Start of Block
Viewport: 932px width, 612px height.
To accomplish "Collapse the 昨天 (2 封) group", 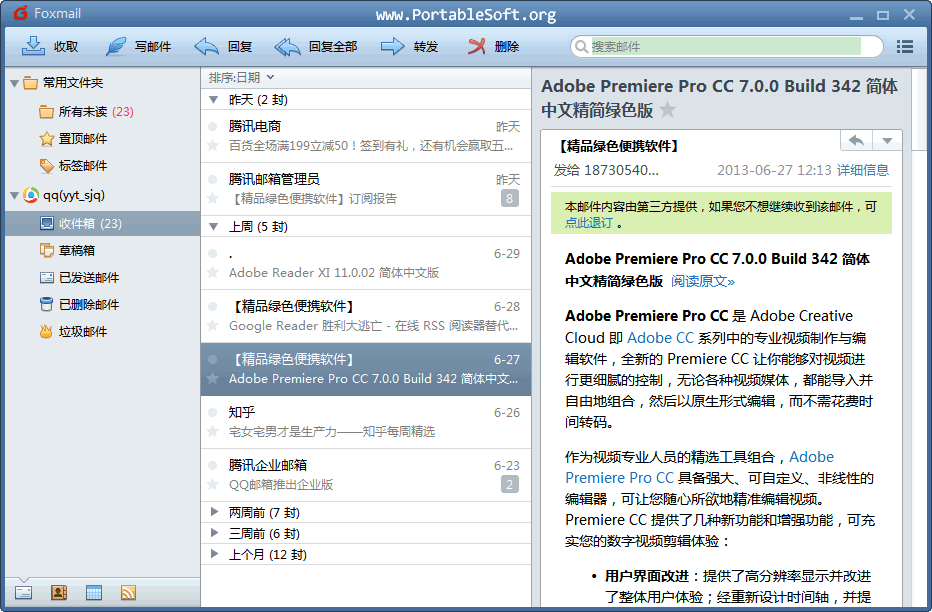I will pyautogui.click(x=214, y=99).
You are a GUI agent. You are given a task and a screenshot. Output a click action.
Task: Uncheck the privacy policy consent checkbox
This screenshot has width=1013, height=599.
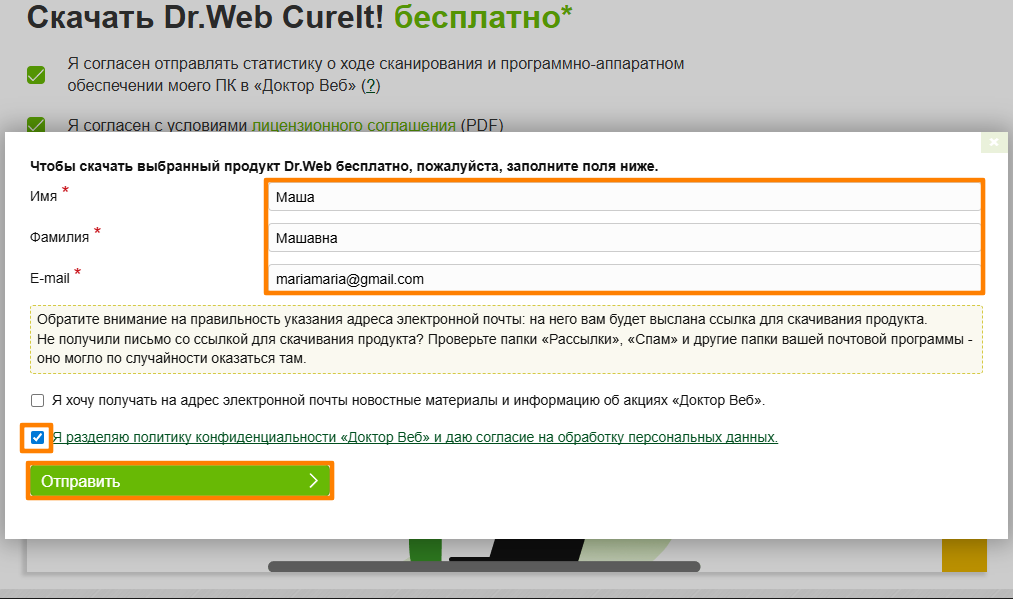click(x=38, y=438)
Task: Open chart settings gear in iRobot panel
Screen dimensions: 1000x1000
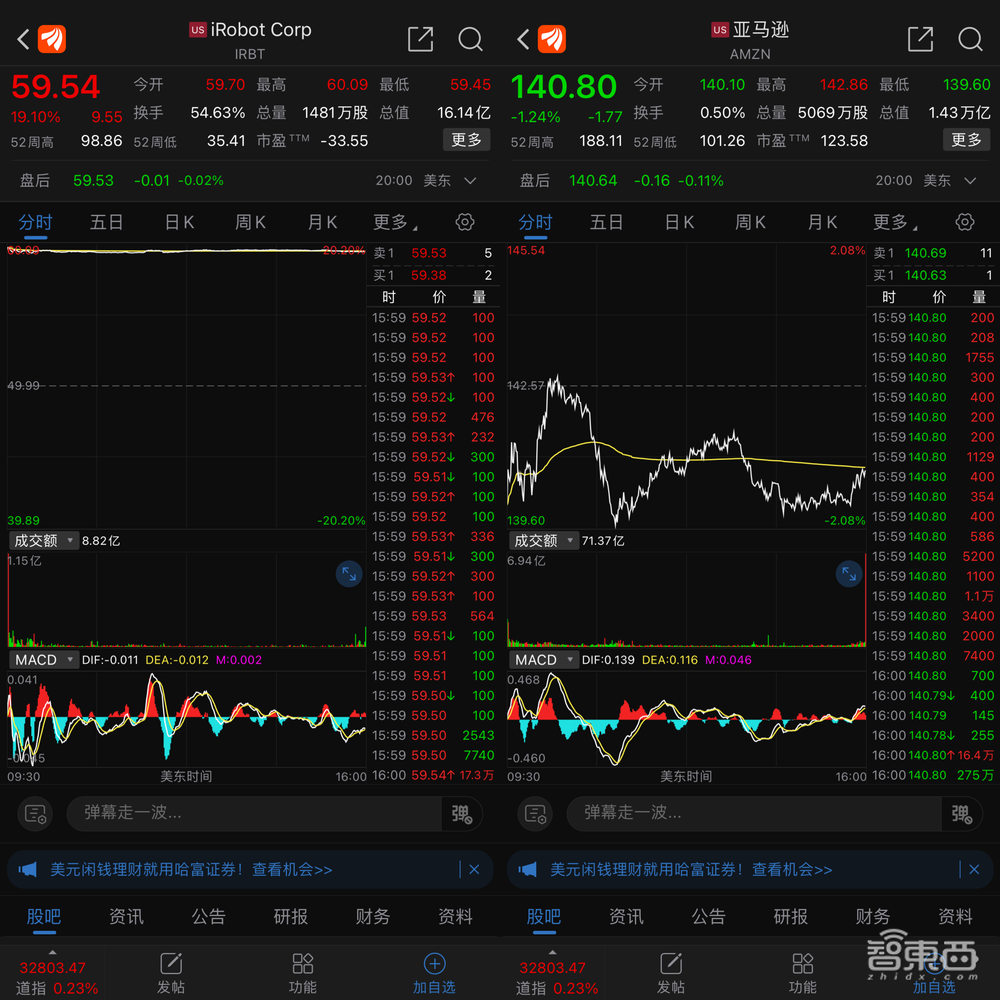Action: coord(464,222)
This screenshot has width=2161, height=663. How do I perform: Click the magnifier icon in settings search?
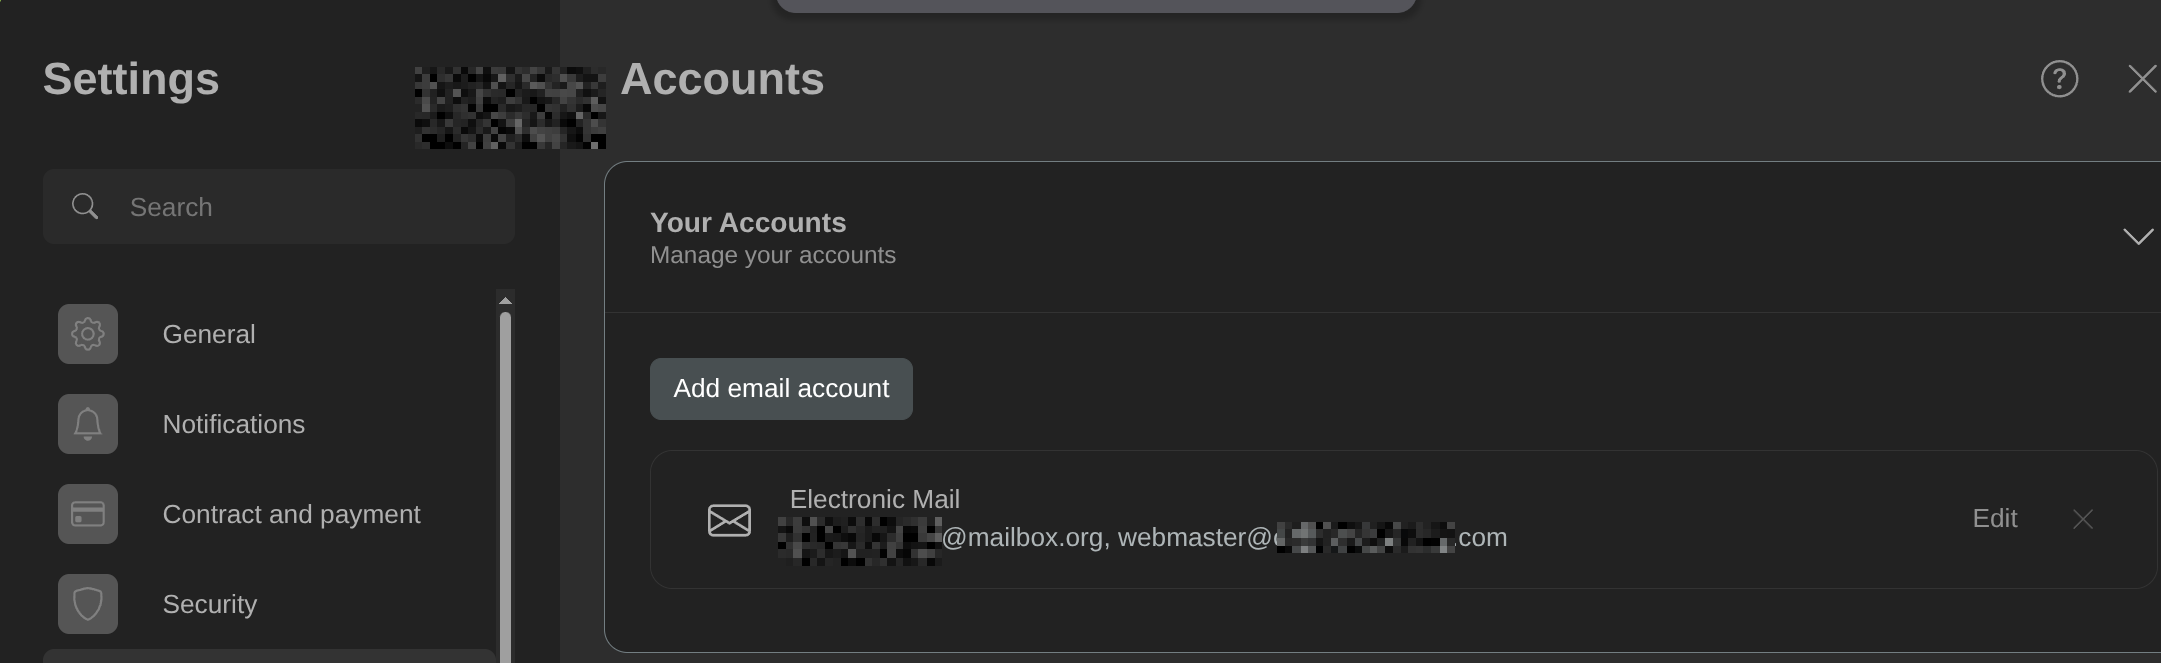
End of Block
### WORK TO COMPLETE
From the line containing "Task: Uncheck the" down to the final line of the records above, restate every line word for word, add nothing, and skip the pictures.

### RESPONSE TO THIS TASK
Task: Uncheck the privacy policy consent checkbox
This screenshot has width=1013, height=599.
click(x=38, y=438)
Task: Open chart settings gear in iRobot panel
Screen dimensions: 1000x1000
Action: coord(464,222)
This screenshot has width=2161, height=663. How do I perform: Click the magnifier icon in settings search?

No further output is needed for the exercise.